Apologists’ heaviest selling point is that Olympic facilities can be used for civic purposes once the games are over. There are very few successful real-world examples, and even when it does work out, it’s only after a curious allocation of resources. The swimming & diving arena from the 2008 Beijing Olympics is now a kids’ water park and aquatic center. That’s very nice, but isn’t hundreds of millions of dollars kind of a lot to pay for a kiddie pool?

Beijing 2008 Olympic aquatic arena, then and now.
Beijing 2008 Olympic aquatic arena, then and now.

The fatal flaw in the post-Olympics “civic good” argument is that the leftover infrastructure either A: solves problems that do not exist (unless lack of a community access luge run is considered a legitimate problem); or B: where needs do exist, could have been solved more economically without the games. If a city decides it wants new roads or athletic facilities or public transit, they do not need the Olympics as a premise to build them. All these things can be accomplished for a lot less than what it takes to appease the IOC cartel.

With the price tag of throwing a quadrennial two-week sports festival now running into the many tens of billions and climbing, future Olympic host city proponents are going to be under intense pressure to come up with a sales pitch to the citizenry that goes far beyond patriotism and sparkling new tennis courts. For its part, the IOC will have to lower their regal expectations or risk being forced to do business with the likes of North Korea.

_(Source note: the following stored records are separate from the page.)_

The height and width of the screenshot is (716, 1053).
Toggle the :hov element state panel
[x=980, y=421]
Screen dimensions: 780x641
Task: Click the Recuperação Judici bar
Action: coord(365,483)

The Olympics has gone from a celebration of international goodwill to an escalating competition of one-upmanship to see which nation can best prostrate themselves before the IOC throne and pay the highest dowry. Brazil (2016), South Korea (2018) and Tokyo (2020) are already in the trap, but Oslo, Norway sees this great-honor-turned-farce for what it is, and they are not foolishly taking the bait. By refusing to play, they have already won.